Selected text
By R&D Editors | January 23, 2012

/sites/rdmag.com/files/legacyimages/RD/News/2012/01/DNATracks.jpg

click to enlarge

A depiction of a DNA origami tile with a built-in network of tracks. The DNA engine or motor, in red, can be programmed to navigate a series of junctions to reach one of four desired end points. Image: Sugiyama Lab

Expanding
on previous work with engines traveling on straight tracks, a team of
researchers at Kyoto University and the University of Oxford have
successfully used DNA building blocks to construct a motor capable of
navigating a programmable network of tracks with multiple switches. The
findings, published in the Jan. 22 online edition of the journal Nature
Nanotechnology
, are expected to lead to further developments in the
field of nanoengineering.

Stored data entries

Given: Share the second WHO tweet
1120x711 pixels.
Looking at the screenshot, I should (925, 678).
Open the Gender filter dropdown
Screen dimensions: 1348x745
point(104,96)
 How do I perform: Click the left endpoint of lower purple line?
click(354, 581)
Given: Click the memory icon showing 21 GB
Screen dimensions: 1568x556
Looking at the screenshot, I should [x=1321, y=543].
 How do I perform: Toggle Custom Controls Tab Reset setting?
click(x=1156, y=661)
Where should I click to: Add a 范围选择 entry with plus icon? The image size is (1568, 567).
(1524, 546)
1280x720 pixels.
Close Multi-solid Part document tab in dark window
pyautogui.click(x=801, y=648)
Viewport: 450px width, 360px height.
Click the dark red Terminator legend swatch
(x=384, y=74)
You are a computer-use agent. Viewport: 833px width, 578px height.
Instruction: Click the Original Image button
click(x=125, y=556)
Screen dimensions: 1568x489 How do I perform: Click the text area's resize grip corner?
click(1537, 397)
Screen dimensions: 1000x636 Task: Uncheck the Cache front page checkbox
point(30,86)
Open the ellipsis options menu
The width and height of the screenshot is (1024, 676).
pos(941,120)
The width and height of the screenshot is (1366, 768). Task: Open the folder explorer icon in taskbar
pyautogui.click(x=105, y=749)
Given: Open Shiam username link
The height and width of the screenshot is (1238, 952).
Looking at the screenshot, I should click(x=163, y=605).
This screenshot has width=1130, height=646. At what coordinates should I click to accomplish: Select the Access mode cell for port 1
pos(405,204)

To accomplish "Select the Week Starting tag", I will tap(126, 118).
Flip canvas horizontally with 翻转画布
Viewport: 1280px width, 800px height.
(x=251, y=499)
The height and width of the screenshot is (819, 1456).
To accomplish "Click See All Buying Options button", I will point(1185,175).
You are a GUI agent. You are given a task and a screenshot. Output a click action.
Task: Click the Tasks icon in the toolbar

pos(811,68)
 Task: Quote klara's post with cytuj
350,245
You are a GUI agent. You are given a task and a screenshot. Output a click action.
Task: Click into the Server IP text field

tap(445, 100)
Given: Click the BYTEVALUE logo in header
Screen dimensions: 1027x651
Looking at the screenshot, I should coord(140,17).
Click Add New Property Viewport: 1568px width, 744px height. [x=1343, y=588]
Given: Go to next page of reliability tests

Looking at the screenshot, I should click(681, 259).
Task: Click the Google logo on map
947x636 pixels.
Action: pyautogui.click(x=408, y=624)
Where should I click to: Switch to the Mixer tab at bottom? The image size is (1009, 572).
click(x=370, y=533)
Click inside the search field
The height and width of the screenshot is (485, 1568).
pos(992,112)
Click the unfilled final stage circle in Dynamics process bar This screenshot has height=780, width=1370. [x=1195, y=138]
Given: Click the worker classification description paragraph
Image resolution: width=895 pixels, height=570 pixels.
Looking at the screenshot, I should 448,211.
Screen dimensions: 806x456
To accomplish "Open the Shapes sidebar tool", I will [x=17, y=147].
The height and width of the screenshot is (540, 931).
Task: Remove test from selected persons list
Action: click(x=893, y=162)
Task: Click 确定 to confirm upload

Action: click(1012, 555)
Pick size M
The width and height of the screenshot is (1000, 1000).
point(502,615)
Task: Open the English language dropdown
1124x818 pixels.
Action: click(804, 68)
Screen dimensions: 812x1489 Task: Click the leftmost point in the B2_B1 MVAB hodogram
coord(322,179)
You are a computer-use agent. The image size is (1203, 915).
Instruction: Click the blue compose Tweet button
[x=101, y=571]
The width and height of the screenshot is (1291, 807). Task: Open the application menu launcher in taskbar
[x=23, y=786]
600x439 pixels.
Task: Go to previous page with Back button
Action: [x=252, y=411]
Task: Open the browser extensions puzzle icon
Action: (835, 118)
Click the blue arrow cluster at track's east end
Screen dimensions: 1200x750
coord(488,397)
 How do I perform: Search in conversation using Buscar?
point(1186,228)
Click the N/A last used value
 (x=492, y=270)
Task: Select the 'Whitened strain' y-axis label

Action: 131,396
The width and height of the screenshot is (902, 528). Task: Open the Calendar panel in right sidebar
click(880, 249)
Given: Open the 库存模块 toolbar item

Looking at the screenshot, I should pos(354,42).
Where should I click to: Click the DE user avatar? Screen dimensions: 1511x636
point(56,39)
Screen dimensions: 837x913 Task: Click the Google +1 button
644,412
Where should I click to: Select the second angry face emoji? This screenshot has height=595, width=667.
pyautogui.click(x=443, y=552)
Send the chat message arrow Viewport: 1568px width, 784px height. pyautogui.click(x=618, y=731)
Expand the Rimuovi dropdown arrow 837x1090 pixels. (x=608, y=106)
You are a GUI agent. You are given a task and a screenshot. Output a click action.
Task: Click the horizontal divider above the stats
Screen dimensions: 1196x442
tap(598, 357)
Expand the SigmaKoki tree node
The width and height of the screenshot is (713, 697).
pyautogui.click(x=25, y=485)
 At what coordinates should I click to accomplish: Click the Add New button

Task requirements
1 > Summarize the DNA motor report in two sentences.
2 > Rewrite the DNA motor report starting with "A depiction of" and going on through "field of nanoengineering.", putting "earlier work" in place of "previous work".
These records have no role here.

Answers given
1 > Researchers at Kyoto University and the University of Oxford used DNA building blocks to build a motor that can navigate a programmable network of tracks with multiple switches, expanding on earlier work with engines on straight tracks. The findings were published in the Jan. 22 online edition of Nature Nanotechnology and are expected to lead to further developments in nanoengineering.

2 >
A depiction of a DNA origami tile with a built-in network of tracks. The DNA engine or motor, in red, can be programmed to navigate a series of junctions to reach one of four desired end points. Image: Sugiyama Lab

Expanding
on earlier work with engines traveling on straight tracks, a team of
researchers at Kyoto University and the University of Oxford have
successfully used DNA building blocks to construct a motor capable of
navigating a programmable network of tracks with multiple switches. The
findings, published in the Jan. 22 online edition of the journal Nature
Nanotechnology
, are expected to lead to further developments in the
field of nanoengineering.